SOURCE MATERIAL
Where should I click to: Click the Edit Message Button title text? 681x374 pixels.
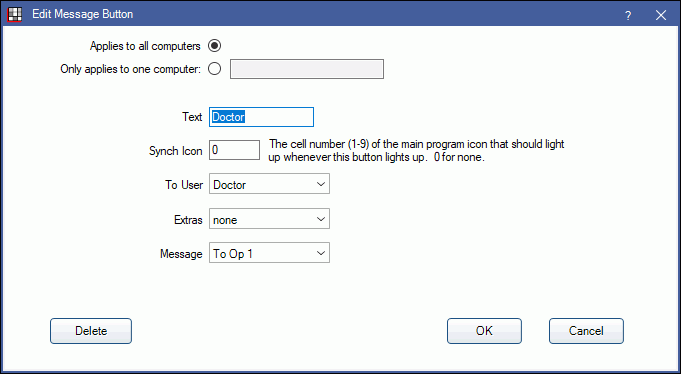click(83, 14)
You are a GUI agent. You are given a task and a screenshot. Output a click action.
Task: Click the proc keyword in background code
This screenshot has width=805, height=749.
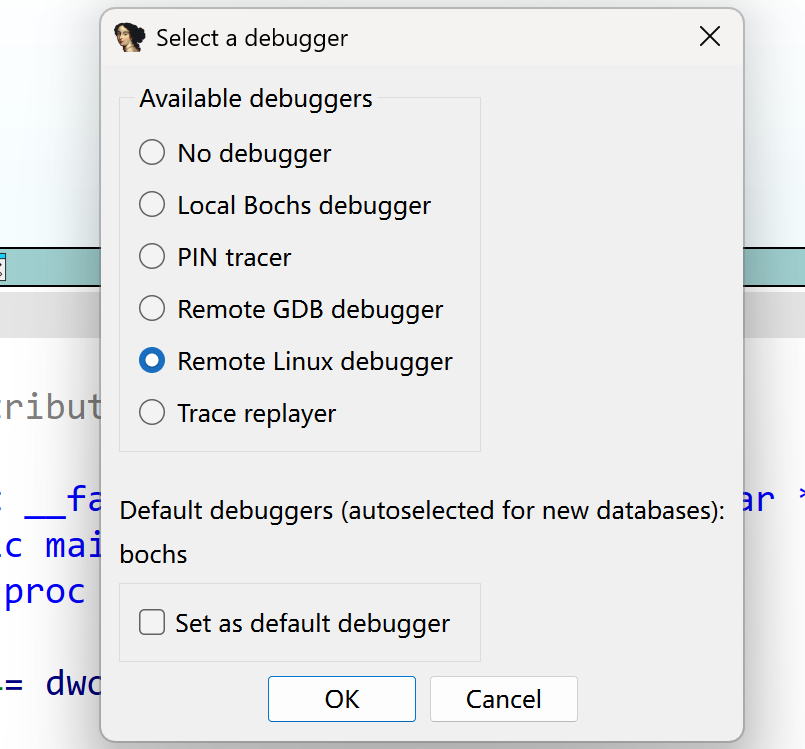click(x=45, y=592)
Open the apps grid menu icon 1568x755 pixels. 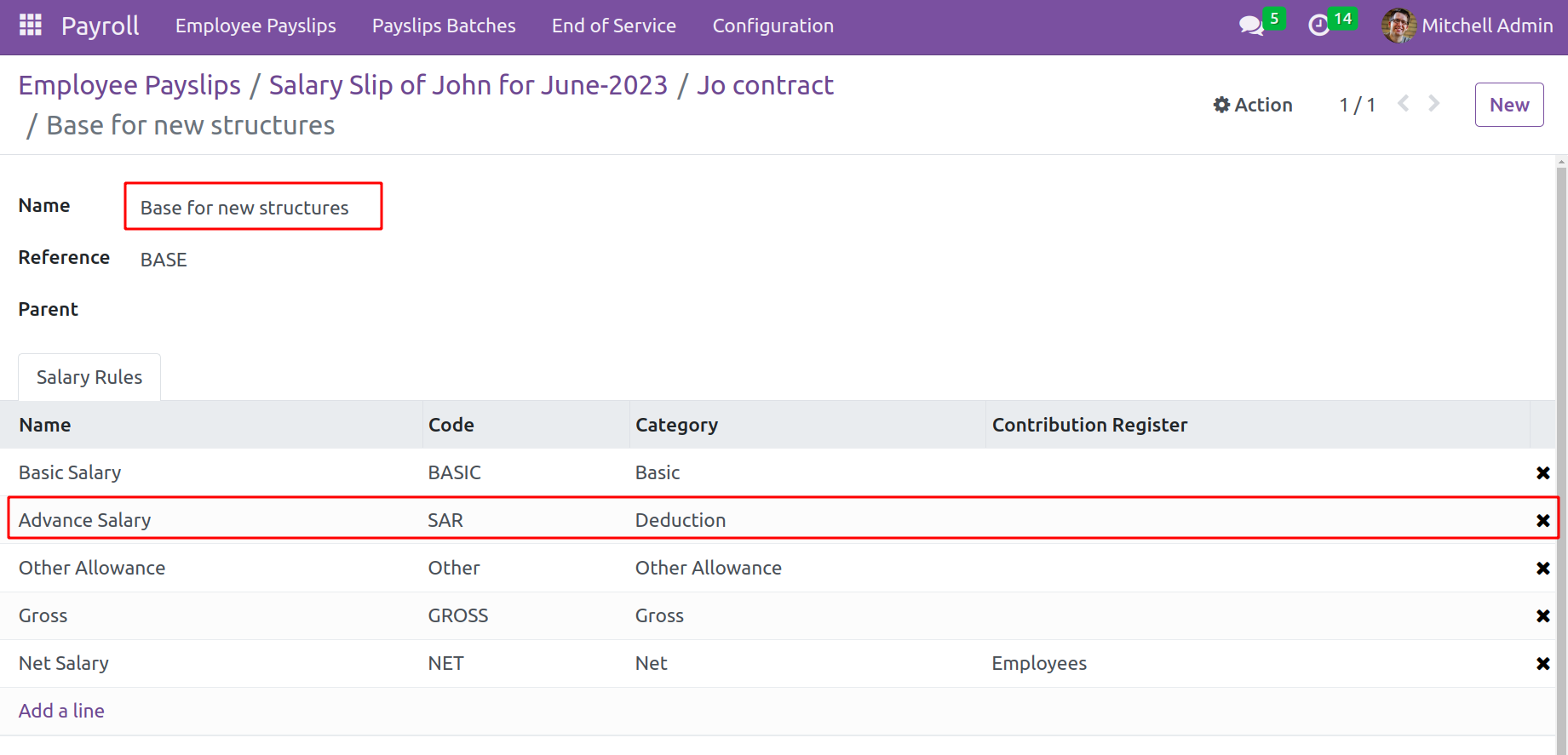point(31,26)
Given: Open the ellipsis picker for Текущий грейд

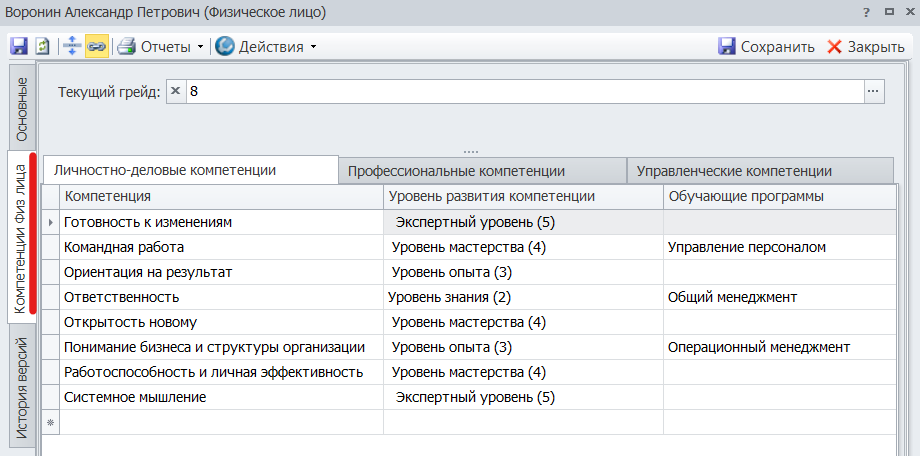Looking at the screenshot, I should click(x=874, y=91).
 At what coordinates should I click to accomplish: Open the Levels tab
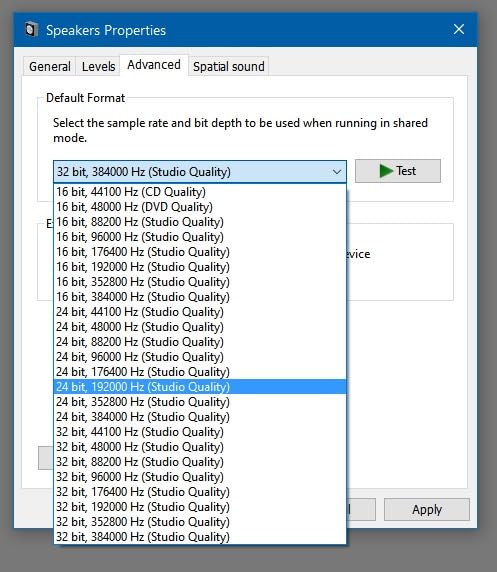click(98, 66)
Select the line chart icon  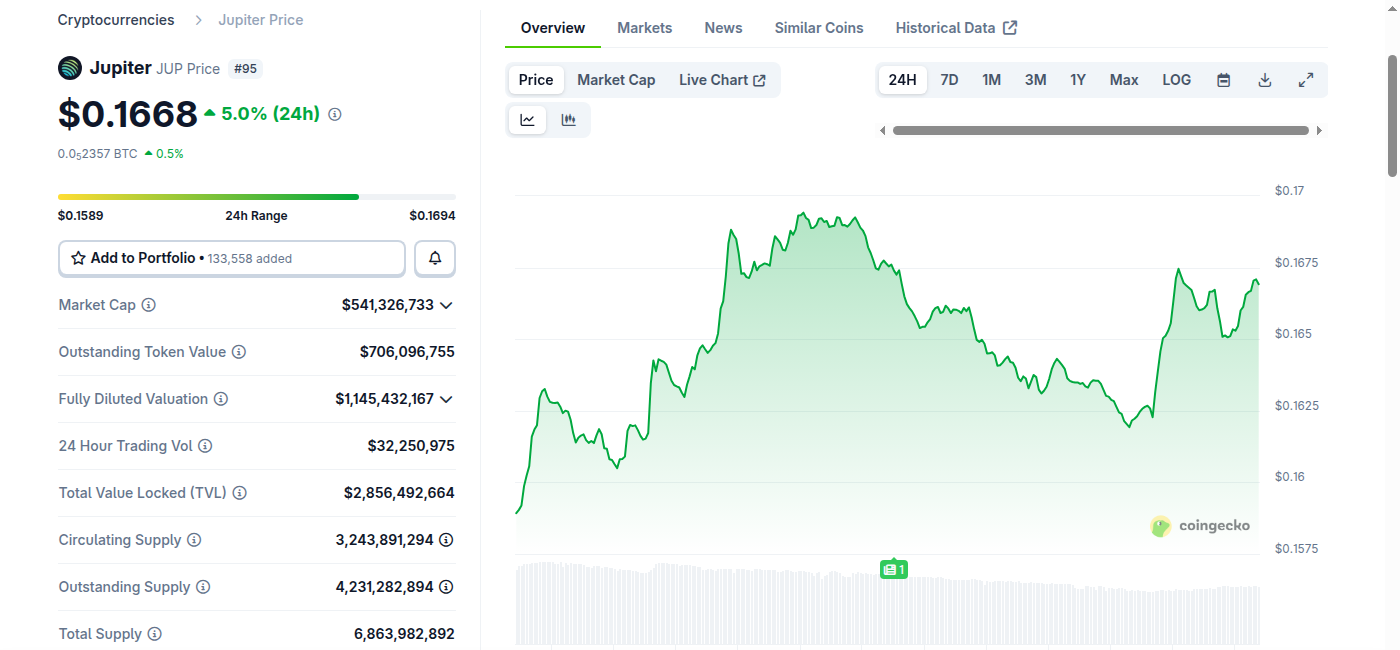[x=527, y=119]
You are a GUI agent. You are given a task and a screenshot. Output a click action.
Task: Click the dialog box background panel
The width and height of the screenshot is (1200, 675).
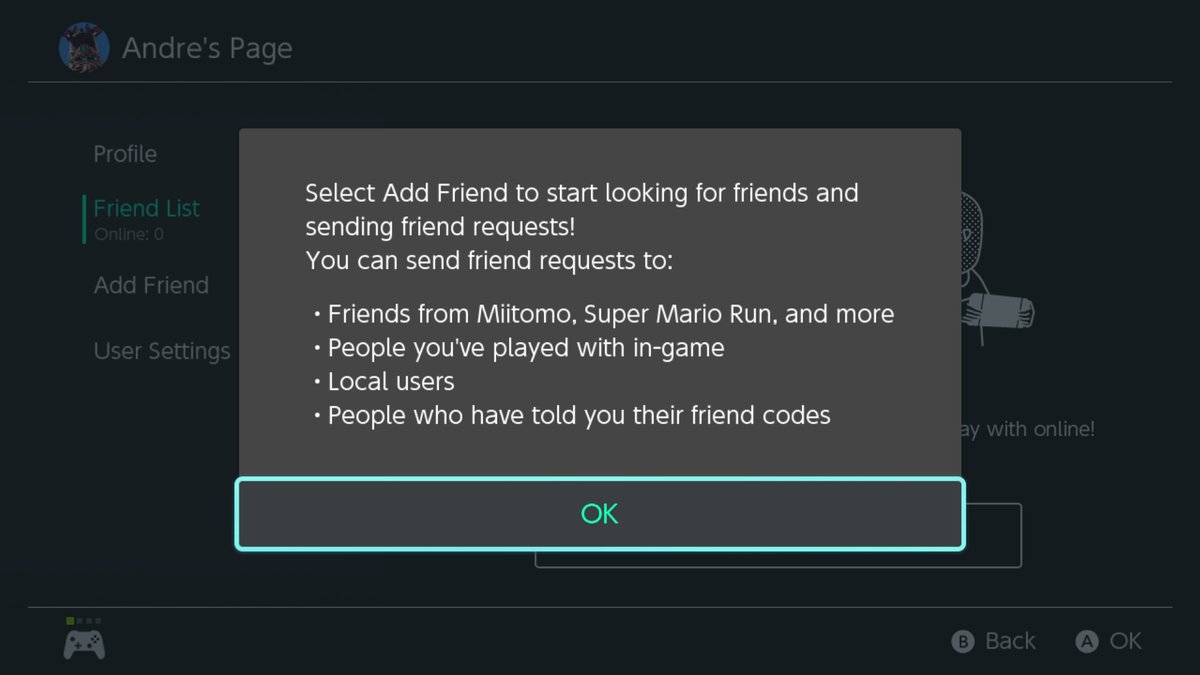[599, 300]
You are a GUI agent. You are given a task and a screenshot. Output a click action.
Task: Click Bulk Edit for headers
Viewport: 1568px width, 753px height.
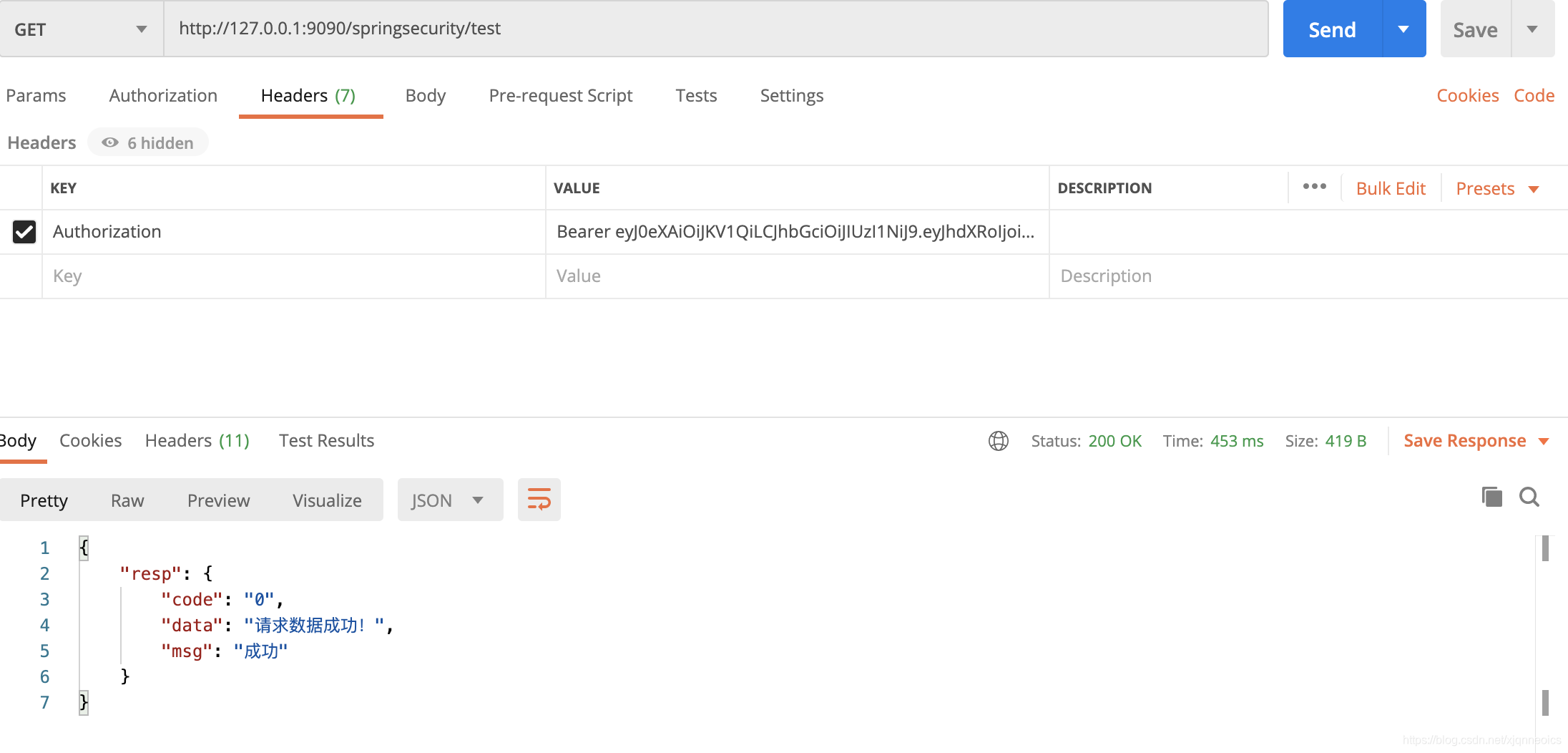pos(1390,188)
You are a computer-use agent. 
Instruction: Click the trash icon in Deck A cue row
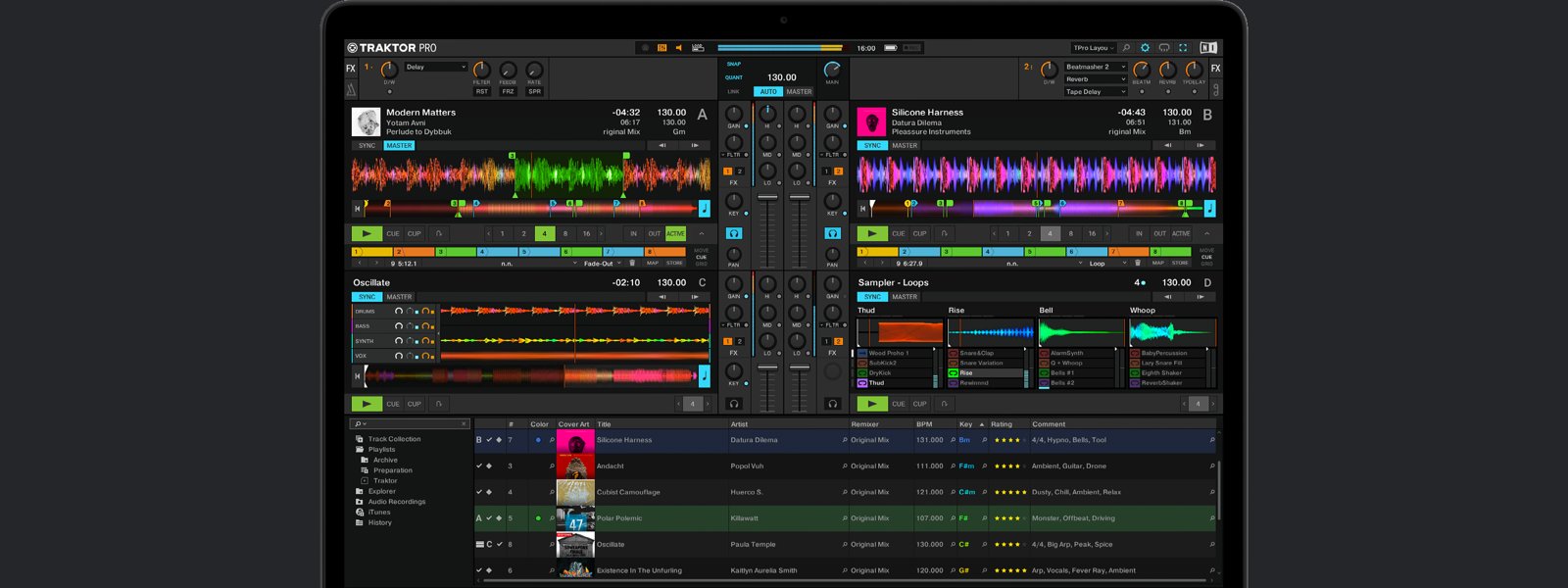click(632, 263)
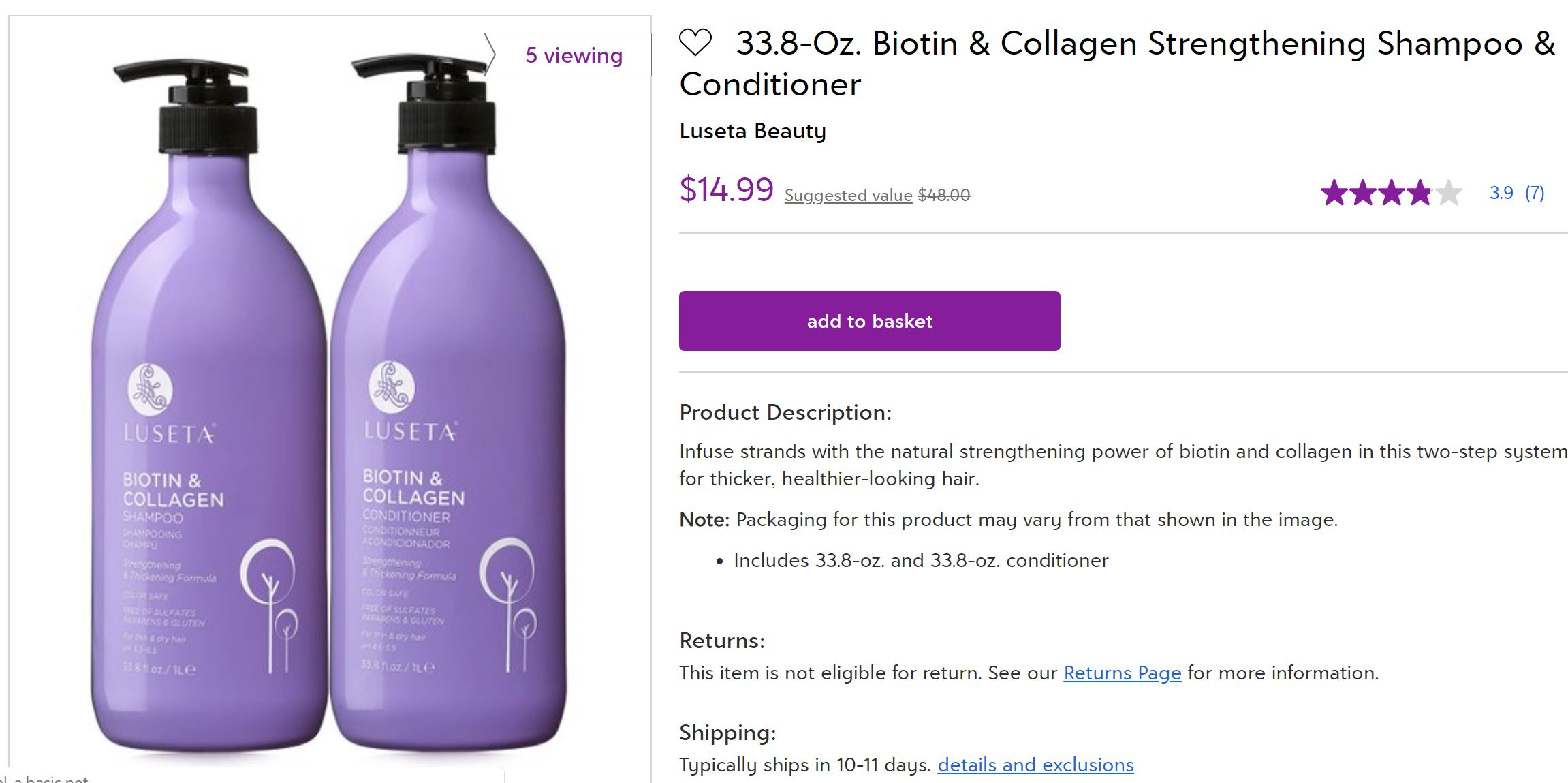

REQUIRED TASK
Update the records from the line containing "You are a computer-use agent." through their end by changing "trash icon" to "delete icon" and leaving everything else unchanged. Leave the pictures out.

OUTPUT BELOW
You are a computer-use agent. 
Instruction: Click the delete icon in Deck A cue row
click(632, 263)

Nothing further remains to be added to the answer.